Tarefas a realizar:
A. Reescreva o trecho sobre as tentações de Jesus, começando em "O que Jesus" e seguindo até "(cf. Dt 6, 16)?". Substitua "buraco negro" por "precipício".
B. No trecho sobre as tentações de Jesus, que condição o diabo impõe para dar o poder e a glória deste mundo?

Trecho:
◇ ◇ ◇

Mas aqui o diabo também faz uma revelação: a ele foram entregues o poder e a glória deste mundo, e ele pode dá-los a quem quiser, com uma condição: que se tornem seus ministros. Portanto, quem tem poder e glória mundanos, quer o saiba ou não, é um ministro do diabo!
Segue-se, depois, a tentação mais alta, por isso a última, a grande tentação que, por pudor, não explico plenamente, mas à qual apenas faço alusão. Não é apenas a tentação de pôr Deus à prova, forçando a sua mão, mas também é a tentação da “nadidade” [nientità]. Do ponto mais alto da construção religiosa por excelência, o templo, Jesus vê abaixo de si o abismo, que também é o nada, o vazio, porque a razão nos diz que não há nada no abismo, nem mesmo Deus, mas estamos abandonados para sempre, como se nunca tivéssemos nascido: o abismo dá vertigem...
O que Jesus deve fazer diante desse buraco negro? Jogar-se, obrigando o Deus que o declarou Filho a fazer o milagre, isto é, enviando anjos para salvá-lo para impedir a sua queda, como o diabo o tenta citando a Escritura (cf. Sl 91, 11-12)? Ou aceitar a sua situação, a de quem vê o fracasso, o vazio, mas permanece fiel a Deus e não o tenta, não o provoca (cf. Dt 6, 16)?

◇ ◇ ◇

Dados apresentados:
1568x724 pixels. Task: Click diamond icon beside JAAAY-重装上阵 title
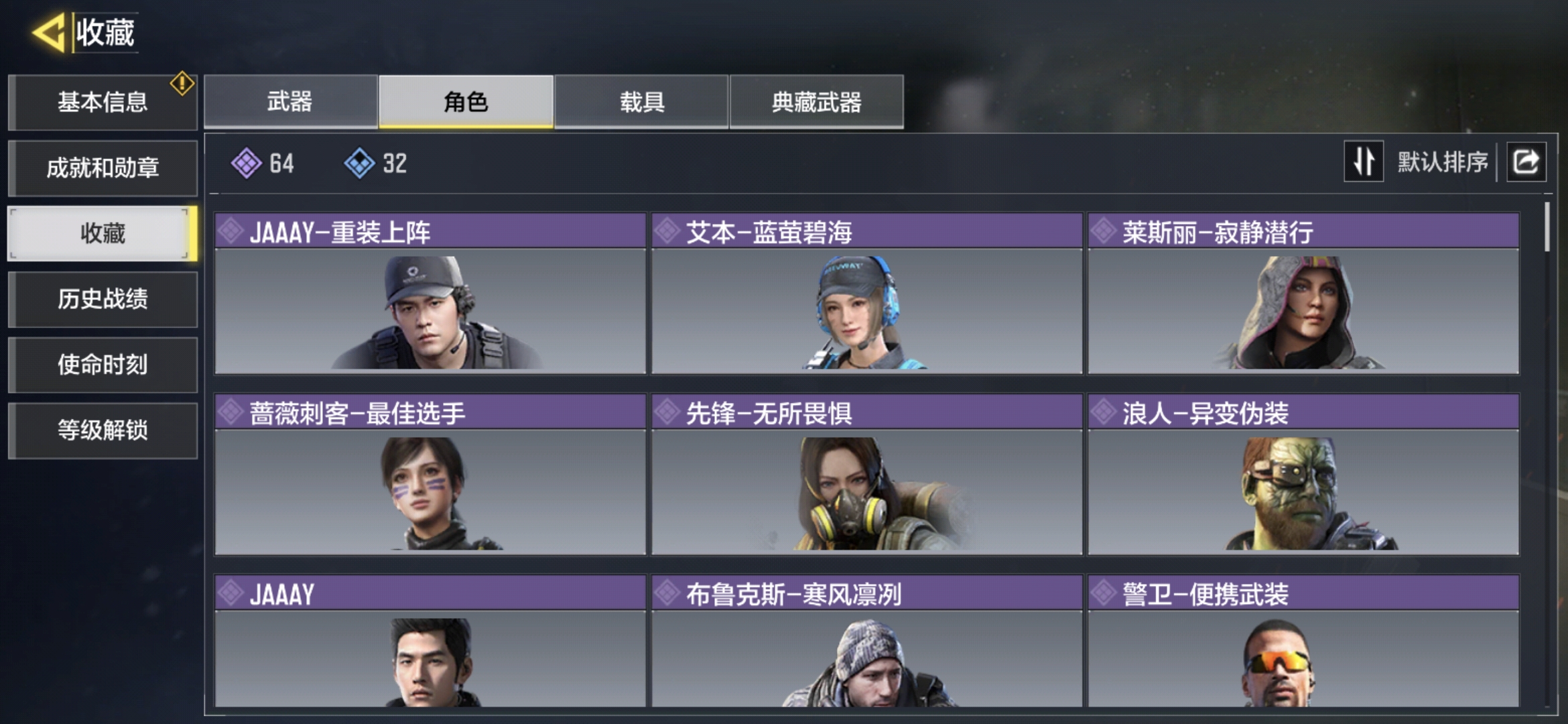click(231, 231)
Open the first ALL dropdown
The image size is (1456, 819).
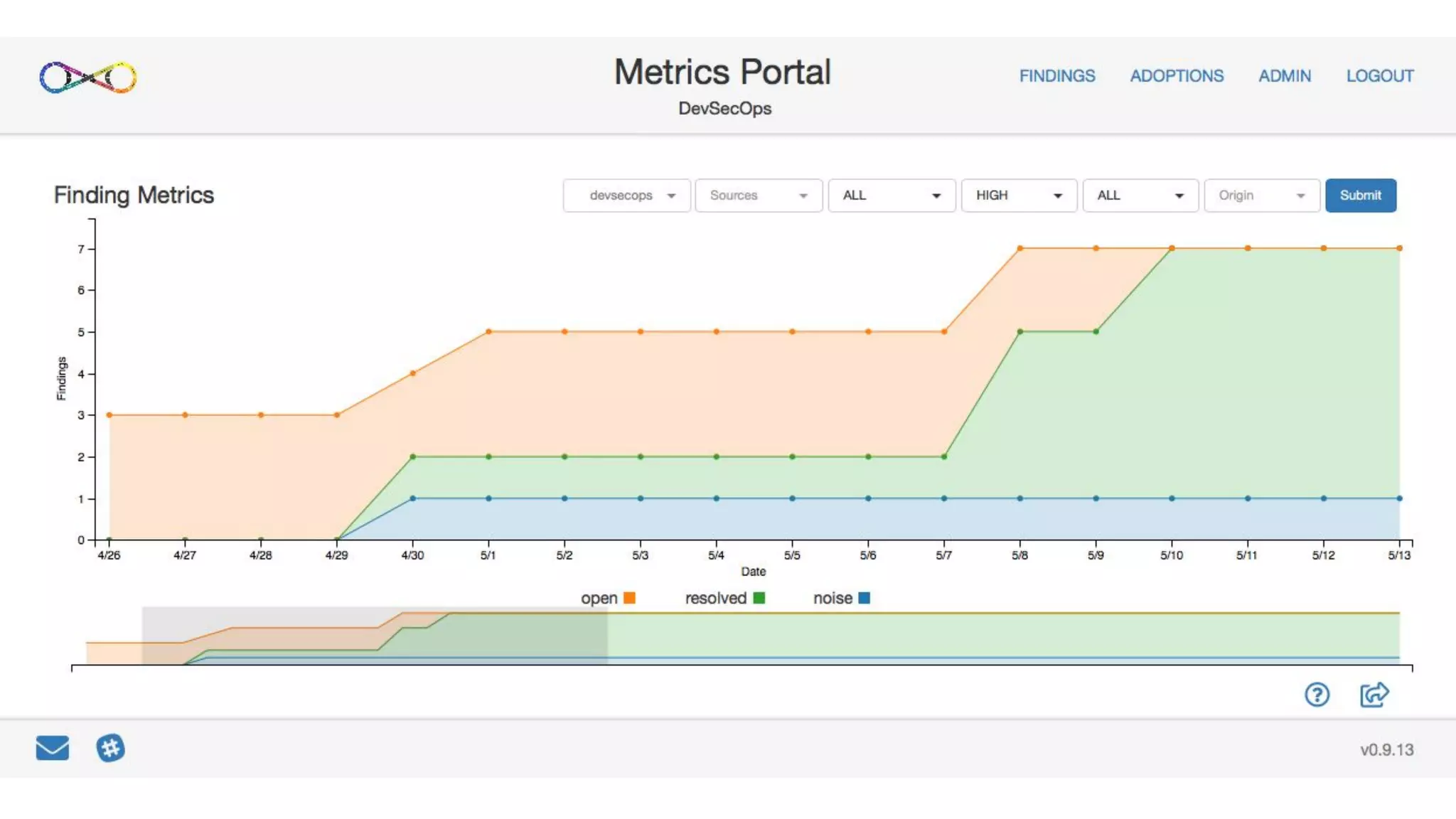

◇ ◇ ◇

Resultados por tarefa:
A.
O que Jesus deve fazer diante desse precipício? Jogar-se, obrigando o Deus que o declarou Filho a fazer o milagre, isto é, enviando anjos para salvá-lo para impedir a sua queda, como o diabo o tenta citando a Escritura (cf. Sl 91, 11-12)? Ou aceitar a sua situação, a de quem vê o fracasso, o vazio, mas permanece fiel a Deus e não o tenta, não o provoca (cf. Dt 6, 16)?

B. Que aqueles que os recebem se tornem seus ministros.